木薯作为非洲8亿人口的主粮作物，正遭受由Geminiviridae（ssDNA）和Potyviridae（ssRNA⁺）病毒引起的毁灭性病害威胁。传统检测方法难以应对复杂流行病学场景，而现有高通量测序技术因核糖体RNA去除和文库构建成本高昂难以推广。针对这一困境，Daniel H.Otron团队开发了创新性Ribo-M-Seq技术方案。

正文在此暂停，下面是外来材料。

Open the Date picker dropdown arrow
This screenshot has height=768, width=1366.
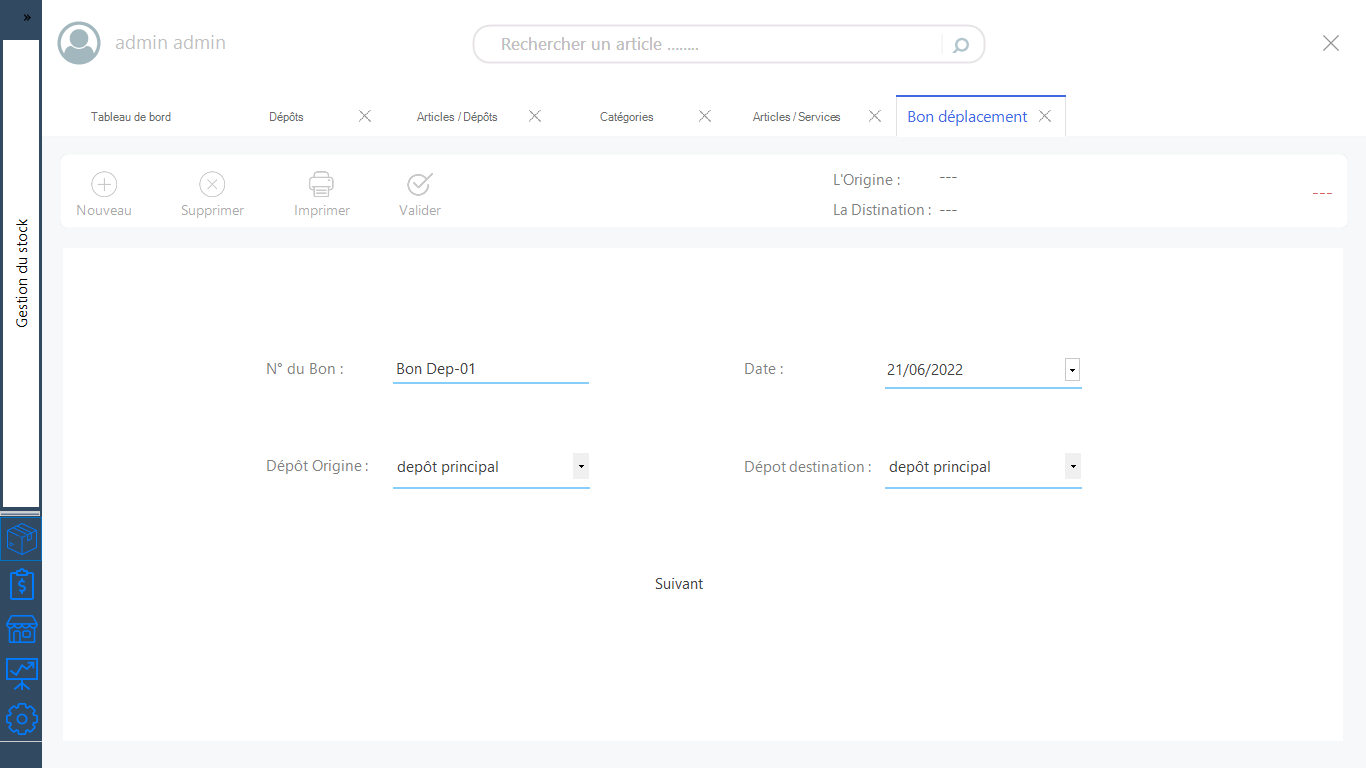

该研究采用RNaseH介导的核糖体去除技术，设计273条木薯特异性DNA探针，结合96重分子标记策略，对来自科摩罗、马达加斯加等地的木薯样本（含已知病毒复合感染）进行检测。通过Illumina NovaSeq 6000平台测序，使用MMseqs2进行序列比对，SPAdes组装病毒基因组，并构建最大似然系统发育树验证病毒进化关系。

在方法学验证方面，研究证实RNaseH处理可使核糖体RNA reads从95.7%降至0.5%，同时保留95.6%的宿主基因组序列。病毒检测灵敏度达到100 reads/百万reads的阈值，背景噪音控制在30个病毒reads以内。值得注意的是，在样本293MG040711中不仅检出已知的ACMV、EACMCV和EACMKV三种Begomovirus，还意外发现MEaV-2（Closteroviridae），其1,830 nt contigs与马达加斯加分离株高度同源。

关于技术性能评估，研究显示在1,000万reads测序深度下，DNA-A组分覆盖度达90%，但RNA病毒基因组覆盖呈现梯度增长趋势，表明增加测序量可提升组装完整性。通过数学模型推算，该方法可实现32个样本的性价比最优多重分析，单个样本处理成本约18欧元。

讨论部分强调，该技术突破传统检测方法的三大局限：1）同步检测DNA/RNA病毒能力；2）发现MEaV等新型病毒的证据；3）经济性适合资源有限地区。虽然样本保存年限（最长11年）影响RNA质量，但新鲜样本84%的reads分类率预示其在主动监测中的潜力。研究者建议将该技术整合到西非木薯病虫害综合治理项目中，为作物保护决策提供分子流行病学依据。

这项发表于《Virology Journal》的研究，通过巧妙的实验设计和严谨的生物信息学验证，建立了植物病毒组研究的新标准。其创新性在于将工业级探针设计、酶学去除与多重标记策略相结合，为资源有限地区的作物病毒监测提供了可推广的技术范式。未来研究方向包括优化样本保存方案、开发自动化分析流程，以及将该技术扩展至其他重要经济作物。